### DESCRIPTION OF THE TASK:
Give back the entire listing exactly as it was provided.
**** PROVIDED DATA
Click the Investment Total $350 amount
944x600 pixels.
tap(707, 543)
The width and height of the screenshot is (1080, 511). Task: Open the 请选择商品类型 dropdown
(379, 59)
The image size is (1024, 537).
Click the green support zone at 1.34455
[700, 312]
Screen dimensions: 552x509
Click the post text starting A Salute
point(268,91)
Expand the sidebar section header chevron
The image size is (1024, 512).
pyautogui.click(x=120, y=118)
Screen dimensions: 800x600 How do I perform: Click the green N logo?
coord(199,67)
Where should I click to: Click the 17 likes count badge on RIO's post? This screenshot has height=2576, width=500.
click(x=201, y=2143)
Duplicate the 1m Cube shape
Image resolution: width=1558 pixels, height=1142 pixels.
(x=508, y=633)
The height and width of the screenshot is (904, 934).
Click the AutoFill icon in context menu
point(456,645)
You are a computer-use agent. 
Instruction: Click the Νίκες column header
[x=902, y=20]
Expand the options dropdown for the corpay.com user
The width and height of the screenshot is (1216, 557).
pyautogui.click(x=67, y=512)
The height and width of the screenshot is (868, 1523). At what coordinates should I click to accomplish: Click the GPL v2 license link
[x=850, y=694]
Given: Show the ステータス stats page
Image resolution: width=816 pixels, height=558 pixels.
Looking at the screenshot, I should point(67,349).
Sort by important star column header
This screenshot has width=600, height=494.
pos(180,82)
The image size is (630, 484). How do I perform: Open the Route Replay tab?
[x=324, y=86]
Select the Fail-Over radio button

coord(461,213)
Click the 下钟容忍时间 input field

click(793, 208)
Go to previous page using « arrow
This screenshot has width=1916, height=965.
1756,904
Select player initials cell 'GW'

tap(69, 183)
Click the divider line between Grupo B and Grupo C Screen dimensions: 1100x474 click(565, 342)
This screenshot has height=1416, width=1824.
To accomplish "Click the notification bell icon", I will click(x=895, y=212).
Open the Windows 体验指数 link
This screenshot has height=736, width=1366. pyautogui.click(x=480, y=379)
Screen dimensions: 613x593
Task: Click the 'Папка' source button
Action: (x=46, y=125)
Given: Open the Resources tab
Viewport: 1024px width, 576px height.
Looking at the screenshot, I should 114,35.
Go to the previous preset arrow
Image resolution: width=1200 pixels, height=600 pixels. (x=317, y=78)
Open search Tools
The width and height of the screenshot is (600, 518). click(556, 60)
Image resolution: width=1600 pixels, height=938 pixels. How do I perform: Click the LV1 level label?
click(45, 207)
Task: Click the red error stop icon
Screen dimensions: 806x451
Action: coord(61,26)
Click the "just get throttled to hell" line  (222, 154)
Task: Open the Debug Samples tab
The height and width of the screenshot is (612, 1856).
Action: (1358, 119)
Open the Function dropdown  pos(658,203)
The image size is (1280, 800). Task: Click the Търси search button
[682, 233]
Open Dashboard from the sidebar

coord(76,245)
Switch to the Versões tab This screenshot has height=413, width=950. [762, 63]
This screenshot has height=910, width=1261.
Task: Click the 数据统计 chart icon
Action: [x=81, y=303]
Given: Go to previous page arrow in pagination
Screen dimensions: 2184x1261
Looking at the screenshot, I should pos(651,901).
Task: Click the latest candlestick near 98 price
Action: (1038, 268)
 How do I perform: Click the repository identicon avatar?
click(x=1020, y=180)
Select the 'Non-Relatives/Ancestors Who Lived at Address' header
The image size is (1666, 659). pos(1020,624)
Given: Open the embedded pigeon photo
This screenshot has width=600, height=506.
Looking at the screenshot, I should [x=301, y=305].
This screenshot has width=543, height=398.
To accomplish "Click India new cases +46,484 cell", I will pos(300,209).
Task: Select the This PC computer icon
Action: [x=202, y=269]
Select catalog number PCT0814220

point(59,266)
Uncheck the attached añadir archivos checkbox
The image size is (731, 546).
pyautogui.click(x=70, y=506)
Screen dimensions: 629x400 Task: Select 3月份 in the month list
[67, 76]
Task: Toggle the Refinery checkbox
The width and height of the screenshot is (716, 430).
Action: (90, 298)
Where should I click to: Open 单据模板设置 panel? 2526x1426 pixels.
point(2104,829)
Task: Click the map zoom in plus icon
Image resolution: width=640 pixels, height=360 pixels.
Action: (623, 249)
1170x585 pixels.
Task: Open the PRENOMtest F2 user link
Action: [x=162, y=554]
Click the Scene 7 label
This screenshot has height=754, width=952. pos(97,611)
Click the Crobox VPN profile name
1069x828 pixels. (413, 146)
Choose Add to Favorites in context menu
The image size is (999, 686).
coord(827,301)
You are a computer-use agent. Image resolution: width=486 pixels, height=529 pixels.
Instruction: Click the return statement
********
### COMPLETED EXERCISE:
Click the Investment Total $350 amount
944x600 pixels.
tap(707, 543)
The width and height of the screenshot is (1080, 511). Task: Open the 请选择商品类型 dropdown
(379, 59)
The image size is (1024, 537).
Click the green support zone at 1.34455
[700, 312]
Screen dimensions: 552x509
Click the post text starting A Salute
point(268,91)
Expand the sidebar section header chevron
The image size is (1024, 512).
pyautogui.click(x=120, y=118)
Screen dimensions: 800x600 How do I perform: Click the green N logo?
coord(199,67)
Where should I click to: Click the 17 likes count badge on RIO's post? This screenshot has height=2576, width=500.
click(x=201, y=2143)
Duplicate the 1m Cube shape
Image resolution: width=1558 pixels, height=1142 pixels.
(x=508, y=633)
The height and width of the screenshot is (904, 934).
Click the AutoFill icon in context menu
point(456,645)
You are a computer-use agent. 
Instruction: Click the Νίκες column header
[x=902, y=20]
Expand the options dropdown for the corpay.com user
The width and height of the screenshot is (1216, 557).
pyautogui.click(x=67, y=512)
The height and width of the screenshot is (868, 1523). At what coordinates should I click to accomplish: Click the GPL v2 license link
[x=850, y=694]
Given: Show the ステータス stats page
Image resolution: width=816 pixels, height=558 pixels.
Looking at the screenshot, I should point(67,349).
Sort by important star column header
This screenshot has width=600, height=494.
pos(180,82)
The image size is (630, 484). How do I perform: Open the Route Replay tab?
[x=324, y=86]
Select the Fail-Over radio button

coord(461,213)
Click the 下钟容忍时间 input field

click(793, 208)
Go to previous page using « arrow
This screenshot has width=1916, height=965.
1756,904
Select player initials cell 'GW'

tap(69, 183)
Click the divider line between Grupo B and Grupo C Screen dimensions: 1100x474 click(565, 342)
This screenshot has height=1416, width=1824.
To accomplish "Click the notification bell icon", I will click(x=895, y=212).
Open the Windows 体验指数 link
This screenshot has height=736, width=1366. pyautogui.click(x=480, y=379)
Screen dimensions: 613x593
Task: Click the 'Папка' source button
Action: (x=46, y=125)
Given: Open the Resources tab
Viewport: 1024px width, 576px height.
Looking at the screenshot, I should 114,35.
Go to the previous preset arrow
Image resolution: width=1200 pixels, height=600 pixels. (x=317, y=78)
Open search Tools
The width and height of the screenshot is (600, 518). click(556, 60)
Image resolution: width=1600 pixels, height=938 pixels. How do I perform: Click the LV1 level label?
click(45, 207)
Task: Click the red error stop icon
Screen dimensions: 806x451
Action: coord(61,26)
Click the "just get throttled to hell" line  (222, 154)
Task: Open the Debug Samples tab
The height and width of the screenshot is (612, 1856).
Action: (1358, 119)
Open the Function dropdown  pos(658,203)
The image size is (1280, 800). Task: Click the Търси search button
[682, 233]
Open Dashboard from the sidebar

coord(76,245)
Switch to the Versões tab This screenshot has height=413, width=950. [762, 63]
This screenshot has height=910, width=1261.
Task: Click the 数据统计 chart icon
Action: [x=81, y=303]
Given: Go to previous page arrow in pagination
Screen dimensions: 2184x1261
Looking at the screenshot, I should pos(651,901).
Task: Click the latest candlestick near 98 price
Action: (1038, 268)
 How do I perform: Click the repository identicon avatar?
click(x=1020, y=180)
Select the 'Non-Relatives/Ancestors Who Lived at Address' header
The image size is (1666, 659). pos(1020,624)
Given: Open the embedded pigeon photo
This screenshot has width=600, height=506.
Looking at the screenshot, I should [x=301, y=305].
This screenshot has width=543, height=398.
To accomplish "Click India new cases +46,484 cell", I will pos(300,209).
Task: Select the This PC computer icon
Action: [x=202, y=269]
Select catalog number PCT0814220

point(59,266)
Uncheck the attached añadir archivos checkbox
The image size is (731, 546).
pyautogui.click(x=70, y=506)
Screen dimensions: 629x400 Task: Select 3月份 in the month list
[67, 76]
Task: Toggle the Refinery checkbox
The width and height of the screenshot is (716, 430).
Action: (90, 298)
Where should I click to: Open 单据模板设置 panel? 2526x1426 pixels.
point(2104,829)
Task: Click the map zoom in plus icon
Image resolution: width=640 pixels, height=360 pixels.
Action: (623, 249)
1170x585 pixels.
Task: Open the PRENOMtest F2 user link
Action: [x=162, y=554]
Click the Scene 7 label
This screenshot has height=754, width=952. pos(97,611)
Click the Crobox VPN profile name
1069x828 pixels. (413, 146)
Choose Add to Favorites in context menu
The image size is (999, 686).
coord(827,301)
You are a computer-use agent. Image resolution: width=486 pixels, height=529 pixels.
Instruction: Click the return statement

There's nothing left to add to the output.